Carole no lo hacía a menudo y a Stevie no le gustaba demasiado la idea.
– Yo también me preocupo -confesó Carole-. Además, soy tremendamente perezosa. Me tienes mimada. Detesto tratar con los conserjes y pedir mi propio té, pero puede que me vaya bien. Por otra parte, ¿hasta qué punto puede ser dura la vida en el Ritz?
– ¿Y si vas a la Europa del Este? ¿Quieres que alguien te acompañe allí? Podría contratar a alguien en París, a través del departamento de seguridad del Ritz.
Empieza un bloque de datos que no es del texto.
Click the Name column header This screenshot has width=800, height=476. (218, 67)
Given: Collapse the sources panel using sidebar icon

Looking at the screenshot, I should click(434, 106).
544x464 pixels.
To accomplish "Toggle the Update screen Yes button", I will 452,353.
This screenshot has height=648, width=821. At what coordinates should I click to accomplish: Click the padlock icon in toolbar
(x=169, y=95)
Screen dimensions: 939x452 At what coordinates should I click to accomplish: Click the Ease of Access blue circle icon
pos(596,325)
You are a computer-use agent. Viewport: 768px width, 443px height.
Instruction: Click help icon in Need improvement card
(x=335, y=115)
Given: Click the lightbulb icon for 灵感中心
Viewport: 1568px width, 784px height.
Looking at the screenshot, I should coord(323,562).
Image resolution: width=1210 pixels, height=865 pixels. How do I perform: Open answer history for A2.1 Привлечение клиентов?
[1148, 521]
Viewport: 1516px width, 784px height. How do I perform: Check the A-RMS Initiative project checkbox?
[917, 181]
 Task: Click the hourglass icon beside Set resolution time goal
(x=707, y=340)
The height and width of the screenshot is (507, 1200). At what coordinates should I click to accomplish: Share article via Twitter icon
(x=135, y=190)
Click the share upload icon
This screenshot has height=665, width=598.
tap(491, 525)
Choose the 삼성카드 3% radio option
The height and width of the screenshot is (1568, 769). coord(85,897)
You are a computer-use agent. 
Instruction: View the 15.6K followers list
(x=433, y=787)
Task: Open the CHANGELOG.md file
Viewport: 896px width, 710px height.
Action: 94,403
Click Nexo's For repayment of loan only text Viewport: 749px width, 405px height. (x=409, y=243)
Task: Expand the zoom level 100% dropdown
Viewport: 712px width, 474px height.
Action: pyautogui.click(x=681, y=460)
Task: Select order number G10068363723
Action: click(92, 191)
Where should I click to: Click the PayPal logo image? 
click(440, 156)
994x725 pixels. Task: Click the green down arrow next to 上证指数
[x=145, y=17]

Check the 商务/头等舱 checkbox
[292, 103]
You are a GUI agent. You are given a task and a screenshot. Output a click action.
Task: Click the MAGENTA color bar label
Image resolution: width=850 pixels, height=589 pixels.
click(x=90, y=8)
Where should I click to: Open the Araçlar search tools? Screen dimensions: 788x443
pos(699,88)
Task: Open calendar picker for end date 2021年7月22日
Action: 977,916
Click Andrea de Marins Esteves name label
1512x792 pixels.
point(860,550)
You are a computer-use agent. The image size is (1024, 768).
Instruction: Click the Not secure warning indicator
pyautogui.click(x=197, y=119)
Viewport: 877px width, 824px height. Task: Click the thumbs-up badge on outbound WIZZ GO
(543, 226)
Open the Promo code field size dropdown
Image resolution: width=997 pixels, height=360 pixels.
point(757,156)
A lo largo de los años había recibido amenazas, aunque ninguna reciente. La gente la reconocía en casi todos los países, pero, incluso en el caso de que no la reconociesen, era una mujer hermosa que viajaba sola. ¿Y si caía enferma? Carole siempre sacaba a la madre que había dentro de Stevie. A esta le encantaba cuidar de ella y protegerla de la vida real. Era su trabajo y su misión en la vida.
– No necesito seguridad. No me pasará nada. Además, aunque me reconozcan, ¿qué más da? Como decía Katherine Hepburn, mantendré la cabeza gacha y evitaré el contacto visual.
Era sorprendente lo bien que funcionaba esa estrategia. Cuando Carole no establecía contacto visual con la gente en la calle, la reconocían mucho menos. Era un viejo truco de Hollywood, aunque no siempre funcionaba.